Na bagagem de mão, em viagens aéreas ou marítimas:

-  Faça uma pastinha por pessoa com os documentos de viagem (especialmente se for para o exterior, já que eles podem ser solicitados na imigração): passagens aéreas de ida e volta impressas, vouchers  dos hotéis e traslados, cópia do seguro viagem, etc.
- Notebooks, câmeras, filmadoras, eletrônicos em geral, celular, dinheiro, cartões de crédito, documentos: só podem e só devem ser transportados na bagagem de mão. Se você despachar, corre o sério risco de alguém abrir sua mala e furtá-los. Infelizmente isso acontece com freqüência. E você também pode tê-los danificados.
- Na mala de mão, leve também: carregadores de celular, do note, e das câmeras, já que se a mala não chegar, você terá isso em mãos.
- Não esqueça que o travesseiro de pescoço para aviões não terá utilidade nenhuma dentro da mala que foi despachada, ou seja: ele sempre deve ir na bagagem de mão!
- Caso você tome remédios diariamente,sempre leve-os na bagagem de mão,  pelo mesmo motivo acima: se você chegar, e a sua mala não, você terá como tomar seus remédios.
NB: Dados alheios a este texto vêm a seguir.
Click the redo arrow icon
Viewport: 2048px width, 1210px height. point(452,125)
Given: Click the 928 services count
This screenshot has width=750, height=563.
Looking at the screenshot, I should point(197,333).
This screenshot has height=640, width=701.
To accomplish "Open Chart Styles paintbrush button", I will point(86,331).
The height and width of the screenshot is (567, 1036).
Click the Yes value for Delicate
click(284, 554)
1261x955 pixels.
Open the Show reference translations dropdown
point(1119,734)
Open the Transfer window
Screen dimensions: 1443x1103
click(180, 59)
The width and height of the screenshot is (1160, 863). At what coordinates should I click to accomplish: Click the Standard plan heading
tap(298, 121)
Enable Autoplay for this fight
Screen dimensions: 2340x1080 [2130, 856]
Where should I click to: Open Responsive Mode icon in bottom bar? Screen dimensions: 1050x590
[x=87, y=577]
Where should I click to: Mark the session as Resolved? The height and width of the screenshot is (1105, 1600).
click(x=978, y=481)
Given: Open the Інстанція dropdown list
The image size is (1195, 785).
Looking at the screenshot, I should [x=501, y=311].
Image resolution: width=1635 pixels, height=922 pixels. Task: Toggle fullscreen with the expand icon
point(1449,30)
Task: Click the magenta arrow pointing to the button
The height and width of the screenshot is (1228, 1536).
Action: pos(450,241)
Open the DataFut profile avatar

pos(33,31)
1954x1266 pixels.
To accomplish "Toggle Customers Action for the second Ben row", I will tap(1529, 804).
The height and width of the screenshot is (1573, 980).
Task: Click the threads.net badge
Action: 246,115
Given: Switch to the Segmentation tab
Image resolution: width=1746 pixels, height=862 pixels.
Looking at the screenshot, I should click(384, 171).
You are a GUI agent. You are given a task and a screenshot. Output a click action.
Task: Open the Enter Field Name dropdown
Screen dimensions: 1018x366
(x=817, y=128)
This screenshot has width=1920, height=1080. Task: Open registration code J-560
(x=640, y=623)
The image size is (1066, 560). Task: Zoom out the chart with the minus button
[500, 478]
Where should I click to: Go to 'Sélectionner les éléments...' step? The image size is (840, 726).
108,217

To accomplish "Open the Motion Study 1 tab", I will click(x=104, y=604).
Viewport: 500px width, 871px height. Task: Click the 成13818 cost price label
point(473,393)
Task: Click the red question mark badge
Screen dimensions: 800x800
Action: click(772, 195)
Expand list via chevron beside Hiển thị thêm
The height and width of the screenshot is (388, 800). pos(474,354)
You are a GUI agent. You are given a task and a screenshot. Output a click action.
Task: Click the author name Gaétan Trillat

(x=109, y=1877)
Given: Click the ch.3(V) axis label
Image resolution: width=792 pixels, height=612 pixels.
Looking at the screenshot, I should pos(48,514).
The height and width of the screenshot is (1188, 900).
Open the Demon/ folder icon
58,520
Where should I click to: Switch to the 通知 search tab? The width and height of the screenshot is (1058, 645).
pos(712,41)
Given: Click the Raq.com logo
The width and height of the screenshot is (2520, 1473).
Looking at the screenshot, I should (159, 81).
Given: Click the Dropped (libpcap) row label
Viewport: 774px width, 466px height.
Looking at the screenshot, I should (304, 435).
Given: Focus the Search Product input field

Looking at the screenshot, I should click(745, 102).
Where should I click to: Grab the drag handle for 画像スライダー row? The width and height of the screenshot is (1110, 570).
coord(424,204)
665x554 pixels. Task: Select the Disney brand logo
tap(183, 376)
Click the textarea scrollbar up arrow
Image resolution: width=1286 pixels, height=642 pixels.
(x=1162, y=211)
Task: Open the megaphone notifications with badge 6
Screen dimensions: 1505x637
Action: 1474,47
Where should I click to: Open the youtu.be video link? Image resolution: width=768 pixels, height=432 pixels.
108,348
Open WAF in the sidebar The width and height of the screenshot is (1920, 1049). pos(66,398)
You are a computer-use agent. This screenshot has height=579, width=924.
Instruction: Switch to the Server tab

No exterior, principalmente, muitos remédios exigem que se tenha receita médica local para comprá-los. Porém, se o remédio for líquido, ele só poderá ser transportado na bagagem de mão se o frasco tiver até 100ml, e terá que ser colocado dentro de um saquinho lacrável.
-  Eu também levo na mala de mão um kit de maquiagem básico, com rímel, lápis, pó, batom, corretivo.  E escova de dentes e pasta, claro.
- A melhor bagagem de mão para mim é uma mochila, que distribui bem o peso nos ombros e deixa as mãos livres.
- Eu costumo levar uma luva, normalmente de couro, para não machucar os dedos arrastando as malas.
- Sobre o transporte de líquidos: só podem ser transportados na bagagem de mão líquido em frascos de até 100ml, que devem ser colocados no saquinho lacrável. Ou seja: xampus, condicionadores, cremes e afins devem ser despachados, e não levados na bagagem de mão, sob penas de tê-los retidos no raio-X.

Por fim, se você esquecer de levar algo, lembre-se de que praticamente tudo pode ser comprado no destino. Basta você não esquecer os documentos, dinheiro/cartão e remédios controlados, que todo o resto pode se resolver.